Despite receiving one of the worst ratings in Rotten Tomatoes history, I ignored the critics as I always do because I can typically find SOME redeeming value in a movie. Well let me tell you that there was absolutely nothing remotely interesting in this plodding, boring, and otherwise pointless film. Yeah yeah, I know that in the end they eventually find a way to grow closer in their father and son relationship, but if you didn’t see that coming then you are a 2 year old who is going to the movies for the first time. Here is the plot, Will Smith has found a way to ignore his “choice” to feel any fear therefore he cannot secrete the necessary endorphins for the evil aliens to find him. So as a result, he is able to sneak up them and kill them rather easily. Because of this rare ability which is called ghosting, he has flown up the ranks in the human army that is now living on another planet due to the fact we nearly destroyed our own. And apparently everything on Earth has evolved to not only defend itself against but to also kill any human that it comes into contact with.

Well it just so happens that while on their way to a training mission, Jaden’s and Will’s spaceship miraculously crashes on Earth, leaving them as the only two survivors. In the process, Will’s legs are broken and he must depend on Jaden to find their homing beacon to signal for help. This is Jaden’s chance to finally show his father what he can do and make him proud. Blah, blah, blah…

 I could write a novel on the many things that were wrong with this film but I will just focus on the two main issues. First off, the acting was atrocious. After giving Sho Nuff Momma his idea for a script, as well as the keys to direct it; Will Smith looked completely uninterested in being a part of this film. Maybe he realized after the first day of filming how awful it was going to be and decided the hell with it; I’m getting paid regardless.
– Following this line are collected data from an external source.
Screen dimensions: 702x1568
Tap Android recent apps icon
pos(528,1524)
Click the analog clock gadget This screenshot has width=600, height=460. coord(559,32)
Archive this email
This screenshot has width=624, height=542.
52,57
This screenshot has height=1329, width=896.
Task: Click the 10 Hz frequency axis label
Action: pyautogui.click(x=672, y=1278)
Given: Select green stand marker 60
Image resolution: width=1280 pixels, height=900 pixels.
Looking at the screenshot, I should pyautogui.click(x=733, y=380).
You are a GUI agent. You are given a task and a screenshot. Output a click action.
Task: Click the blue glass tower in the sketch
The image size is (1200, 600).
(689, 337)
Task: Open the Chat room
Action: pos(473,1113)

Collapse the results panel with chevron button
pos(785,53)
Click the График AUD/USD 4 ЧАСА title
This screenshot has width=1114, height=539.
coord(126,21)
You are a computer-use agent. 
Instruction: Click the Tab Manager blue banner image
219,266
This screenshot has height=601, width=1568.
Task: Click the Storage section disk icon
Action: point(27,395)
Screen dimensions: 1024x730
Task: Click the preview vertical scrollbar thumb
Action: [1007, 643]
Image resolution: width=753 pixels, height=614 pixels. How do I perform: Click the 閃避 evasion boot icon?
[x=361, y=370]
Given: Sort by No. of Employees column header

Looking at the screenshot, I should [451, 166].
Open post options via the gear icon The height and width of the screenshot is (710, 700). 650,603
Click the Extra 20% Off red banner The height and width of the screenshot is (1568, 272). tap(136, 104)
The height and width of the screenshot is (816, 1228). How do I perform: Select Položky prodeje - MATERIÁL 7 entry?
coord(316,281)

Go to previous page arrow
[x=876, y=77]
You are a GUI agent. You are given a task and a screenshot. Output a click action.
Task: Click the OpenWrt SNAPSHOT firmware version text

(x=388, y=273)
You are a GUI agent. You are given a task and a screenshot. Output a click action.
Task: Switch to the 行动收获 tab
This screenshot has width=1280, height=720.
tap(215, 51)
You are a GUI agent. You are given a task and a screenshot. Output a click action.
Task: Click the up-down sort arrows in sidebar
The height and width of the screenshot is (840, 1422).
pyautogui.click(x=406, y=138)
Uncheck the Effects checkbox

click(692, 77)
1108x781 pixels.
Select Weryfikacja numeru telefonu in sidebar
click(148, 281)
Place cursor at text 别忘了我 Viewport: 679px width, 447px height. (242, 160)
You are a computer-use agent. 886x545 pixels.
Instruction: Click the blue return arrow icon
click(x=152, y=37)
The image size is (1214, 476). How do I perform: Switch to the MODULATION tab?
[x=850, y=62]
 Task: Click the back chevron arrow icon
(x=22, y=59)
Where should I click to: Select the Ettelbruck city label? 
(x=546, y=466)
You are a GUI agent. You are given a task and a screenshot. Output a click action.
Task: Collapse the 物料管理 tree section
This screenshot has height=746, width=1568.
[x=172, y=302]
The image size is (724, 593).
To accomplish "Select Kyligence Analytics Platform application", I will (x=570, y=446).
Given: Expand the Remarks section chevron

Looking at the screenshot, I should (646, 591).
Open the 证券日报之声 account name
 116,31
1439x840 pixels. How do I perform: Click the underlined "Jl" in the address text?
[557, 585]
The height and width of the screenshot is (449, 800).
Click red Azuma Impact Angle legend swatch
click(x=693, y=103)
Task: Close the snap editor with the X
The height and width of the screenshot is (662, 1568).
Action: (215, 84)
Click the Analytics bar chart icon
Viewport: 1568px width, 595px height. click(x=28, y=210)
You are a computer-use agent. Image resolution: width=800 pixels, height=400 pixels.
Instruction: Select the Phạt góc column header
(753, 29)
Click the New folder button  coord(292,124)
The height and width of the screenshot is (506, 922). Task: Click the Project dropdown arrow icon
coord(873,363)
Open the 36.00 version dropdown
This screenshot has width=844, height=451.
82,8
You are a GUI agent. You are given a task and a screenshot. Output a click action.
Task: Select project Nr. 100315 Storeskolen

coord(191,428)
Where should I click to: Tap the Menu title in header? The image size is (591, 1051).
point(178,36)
In every scene he is stone faced and basically mumbles every line. This would be ok if he was playing the equivalent of an Igor in the film, like Keifer Sutherland in Dark City, but he’s not! He is the co lead and plays a major role in trying to make you care about what’s happening on screen; but if he doesn’t care then why she would we?


Second, the CGI animals in this film look so ridiculously fake that they never create any suspense in the film., which is supposed to be Shake Yo Momma’s forte. The scene where Jaden is fighting off what are supposed to be tigers is laughable because the graphics are so poorly done that it looks like they are shadow fighting air instead of each other. It was at this point that I started subtracting the age of young Zoe Kravitz from that of mine to see if I was too old to hook up with her. And wouldn’t you know it, I’m not too old! I take back my previous statement, she was the one thing that stood out in this film. Damn she’s hot, Anyway, this movie is unbelievably WACK and definitely should be avoided!